» **Selected excerpt**:
▽
Carl Schmitt, German political theorist, was born in 1888 in Plettenberg in Westphalia. He studied law and obtained his habilitation for public law at Strasbourg in 1916. His subsequent academic career was a successful one: he taught at Greifswald from 1921 to 1922; at Bonn from 1922 to 1928; at Berlin from 1928 until early in 1933; at Cologne during the year 1933; and again at Berlin, from the beginning of the academic year 1933/1934 until 1945.
Schmitt is an important representative of a school of thought in German public law which, after World War i, turned away from the German tradition of legal positivism and tried to broaden the scientific study of law and legal institutions by introducing into it historical, sociological, and political considerations. Accordingly, his publications cover a wide variety of subjects: the relationship between written law and judicial decision making, the romantic movement in political thinking during the early nineteenth century, and the history of dictatorship as a political idea and as an institution. He developed a systematic theory of constitutional law and made the history of European public law an object of philosophical investigation. He studied particular issues of constitutional, international, and martial law, and he engaged in polemics over the actual political situation in Germany.
△
» **Given data**:
▽
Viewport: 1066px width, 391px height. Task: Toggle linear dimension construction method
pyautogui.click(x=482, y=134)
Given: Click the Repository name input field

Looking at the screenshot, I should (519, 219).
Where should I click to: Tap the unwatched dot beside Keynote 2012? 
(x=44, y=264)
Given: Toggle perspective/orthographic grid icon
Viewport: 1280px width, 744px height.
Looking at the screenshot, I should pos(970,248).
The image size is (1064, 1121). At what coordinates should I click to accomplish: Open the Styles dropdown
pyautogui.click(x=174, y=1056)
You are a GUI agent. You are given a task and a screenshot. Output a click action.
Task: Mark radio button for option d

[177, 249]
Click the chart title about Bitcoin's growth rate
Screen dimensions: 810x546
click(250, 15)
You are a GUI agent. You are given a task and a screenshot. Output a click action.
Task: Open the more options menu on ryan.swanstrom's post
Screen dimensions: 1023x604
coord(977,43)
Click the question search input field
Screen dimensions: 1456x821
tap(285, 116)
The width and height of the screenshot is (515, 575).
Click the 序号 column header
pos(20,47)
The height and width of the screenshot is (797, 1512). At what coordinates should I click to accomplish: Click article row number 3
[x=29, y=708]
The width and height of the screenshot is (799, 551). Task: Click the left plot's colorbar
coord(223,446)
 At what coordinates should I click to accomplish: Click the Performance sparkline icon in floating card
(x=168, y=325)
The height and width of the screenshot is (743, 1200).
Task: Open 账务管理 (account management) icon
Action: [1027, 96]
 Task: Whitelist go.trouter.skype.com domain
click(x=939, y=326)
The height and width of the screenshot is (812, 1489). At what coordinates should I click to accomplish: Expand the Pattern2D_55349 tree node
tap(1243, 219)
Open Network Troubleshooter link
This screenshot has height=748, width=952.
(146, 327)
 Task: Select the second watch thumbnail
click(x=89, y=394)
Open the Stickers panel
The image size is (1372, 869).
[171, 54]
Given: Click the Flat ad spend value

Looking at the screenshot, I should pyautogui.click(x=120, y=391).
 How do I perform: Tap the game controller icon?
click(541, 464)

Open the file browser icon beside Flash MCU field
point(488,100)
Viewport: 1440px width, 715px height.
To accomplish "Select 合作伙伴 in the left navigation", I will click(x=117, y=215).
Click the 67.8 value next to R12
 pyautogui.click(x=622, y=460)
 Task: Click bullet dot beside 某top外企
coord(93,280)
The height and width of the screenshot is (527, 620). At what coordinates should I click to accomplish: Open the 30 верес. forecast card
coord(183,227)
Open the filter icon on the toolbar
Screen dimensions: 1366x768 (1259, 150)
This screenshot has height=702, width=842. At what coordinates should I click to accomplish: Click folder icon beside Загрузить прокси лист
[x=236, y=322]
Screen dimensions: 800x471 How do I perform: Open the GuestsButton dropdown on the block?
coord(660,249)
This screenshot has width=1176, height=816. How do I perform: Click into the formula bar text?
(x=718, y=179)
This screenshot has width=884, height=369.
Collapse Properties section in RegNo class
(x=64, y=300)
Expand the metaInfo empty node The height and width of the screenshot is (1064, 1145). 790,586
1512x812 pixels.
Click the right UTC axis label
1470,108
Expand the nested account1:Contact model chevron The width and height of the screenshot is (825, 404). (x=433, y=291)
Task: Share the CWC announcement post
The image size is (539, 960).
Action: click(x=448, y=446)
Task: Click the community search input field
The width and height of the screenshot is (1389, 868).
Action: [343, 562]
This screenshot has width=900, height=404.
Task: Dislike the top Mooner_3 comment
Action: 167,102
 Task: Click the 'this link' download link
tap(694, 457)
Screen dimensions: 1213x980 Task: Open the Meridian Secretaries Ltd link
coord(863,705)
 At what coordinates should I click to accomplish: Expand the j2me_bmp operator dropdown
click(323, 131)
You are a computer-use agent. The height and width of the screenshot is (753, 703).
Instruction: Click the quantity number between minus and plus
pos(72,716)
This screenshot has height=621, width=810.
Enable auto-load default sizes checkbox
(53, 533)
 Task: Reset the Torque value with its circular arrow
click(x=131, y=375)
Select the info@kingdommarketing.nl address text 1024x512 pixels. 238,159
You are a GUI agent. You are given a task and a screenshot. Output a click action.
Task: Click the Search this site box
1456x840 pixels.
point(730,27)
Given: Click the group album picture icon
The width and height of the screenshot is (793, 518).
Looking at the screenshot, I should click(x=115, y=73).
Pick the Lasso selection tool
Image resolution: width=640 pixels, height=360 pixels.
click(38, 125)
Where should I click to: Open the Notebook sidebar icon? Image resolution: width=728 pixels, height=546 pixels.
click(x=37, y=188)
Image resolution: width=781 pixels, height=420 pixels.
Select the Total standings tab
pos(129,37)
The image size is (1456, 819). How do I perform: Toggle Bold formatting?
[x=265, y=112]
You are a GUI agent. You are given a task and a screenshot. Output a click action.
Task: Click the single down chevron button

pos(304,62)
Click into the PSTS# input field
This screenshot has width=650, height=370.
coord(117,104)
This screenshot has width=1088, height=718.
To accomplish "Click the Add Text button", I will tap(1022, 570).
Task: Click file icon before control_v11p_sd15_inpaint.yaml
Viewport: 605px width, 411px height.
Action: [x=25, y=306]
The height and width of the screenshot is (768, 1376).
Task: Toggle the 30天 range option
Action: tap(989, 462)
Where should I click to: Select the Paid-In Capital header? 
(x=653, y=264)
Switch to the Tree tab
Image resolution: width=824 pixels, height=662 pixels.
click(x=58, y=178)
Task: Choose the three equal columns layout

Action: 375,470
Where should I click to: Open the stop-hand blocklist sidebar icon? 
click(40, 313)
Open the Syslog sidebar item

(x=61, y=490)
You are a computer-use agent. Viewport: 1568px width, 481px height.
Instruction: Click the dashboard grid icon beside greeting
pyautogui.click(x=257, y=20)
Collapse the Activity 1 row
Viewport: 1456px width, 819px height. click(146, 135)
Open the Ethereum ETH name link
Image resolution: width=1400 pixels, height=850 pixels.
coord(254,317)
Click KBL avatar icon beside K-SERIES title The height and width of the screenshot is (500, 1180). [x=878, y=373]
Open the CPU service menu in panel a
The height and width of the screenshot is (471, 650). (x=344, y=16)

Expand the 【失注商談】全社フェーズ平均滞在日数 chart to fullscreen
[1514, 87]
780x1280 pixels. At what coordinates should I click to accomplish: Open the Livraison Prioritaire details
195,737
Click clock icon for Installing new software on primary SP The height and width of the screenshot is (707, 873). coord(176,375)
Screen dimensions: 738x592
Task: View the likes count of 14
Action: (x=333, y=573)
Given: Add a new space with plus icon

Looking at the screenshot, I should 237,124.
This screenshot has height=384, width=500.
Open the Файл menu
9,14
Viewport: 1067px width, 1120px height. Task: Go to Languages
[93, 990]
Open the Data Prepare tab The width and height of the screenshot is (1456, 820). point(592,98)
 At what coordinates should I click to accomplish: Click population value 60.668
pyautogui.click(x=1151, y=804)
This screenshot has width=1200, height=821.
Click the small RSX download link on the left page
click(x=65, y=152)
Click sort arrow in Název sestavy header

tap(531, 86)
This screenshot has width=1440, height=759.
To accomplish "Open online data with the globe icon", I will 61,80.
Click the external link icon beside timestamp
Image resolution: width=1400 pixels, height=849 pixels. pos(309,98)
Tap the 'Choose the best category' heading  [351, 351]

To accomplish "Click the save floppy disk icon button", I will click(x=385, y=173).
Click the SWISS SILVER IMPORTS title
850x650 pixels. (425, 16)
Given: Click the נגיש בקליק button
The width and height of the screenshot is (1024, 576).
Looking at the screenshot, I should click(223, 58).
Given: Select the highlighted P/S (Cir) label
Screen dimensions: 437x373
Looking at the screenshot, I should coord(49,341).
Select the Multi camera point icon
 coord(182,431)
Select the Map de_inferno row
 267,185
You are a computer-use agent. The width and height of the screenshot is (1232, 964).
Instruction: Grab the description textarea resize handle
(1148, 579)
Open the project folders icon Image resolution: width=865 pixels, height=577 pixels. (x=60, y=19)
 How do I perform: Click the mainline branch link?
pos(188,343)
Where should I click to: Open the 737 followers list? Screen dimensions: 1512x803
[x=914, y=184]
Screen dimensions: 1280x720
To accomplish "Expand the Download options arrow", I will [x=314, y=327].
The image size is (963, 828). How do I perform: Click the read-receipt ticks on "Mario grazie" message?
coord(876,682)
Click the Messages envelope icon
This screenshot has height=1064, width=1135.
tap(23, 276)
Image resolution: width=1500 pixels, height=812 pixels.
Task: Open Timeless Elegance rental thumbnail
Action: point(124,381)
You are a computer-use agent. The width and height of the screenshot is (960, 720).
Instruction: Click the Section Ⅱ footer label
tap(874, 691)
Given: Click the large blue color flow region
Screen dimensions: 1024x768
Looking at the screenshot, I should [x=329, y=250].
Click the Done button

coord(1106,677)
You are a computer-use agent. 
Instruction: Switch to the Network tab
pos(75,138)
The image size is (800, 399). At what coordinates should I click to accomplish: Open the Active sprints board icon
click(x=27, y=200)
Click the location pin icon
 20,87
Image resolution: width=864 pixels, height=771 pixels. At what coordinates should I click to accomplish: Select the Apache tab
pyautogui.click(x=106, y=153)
△
Quote word for word the part of the Carl Schmitt passage above that opens with the words containing "Carl Schmitt, German" and closes with "1933/1934 until 1945.".

Carl Schmitt, German political theorist, was born in 1888 in Plettenberg in Westphalia. He studied law and obtained his habilitation for public law at Strasbourg in 1916. His subsequent academic career was a successful one: he taught at Greifswald from 1921 to 1922; at Bonn from 1922 to 1928; at Berlin from 1928 until early in 1933; at Cologne during the year 1933; and again at Berlin, from the beginning of the academic year 1933/1934 until 1945.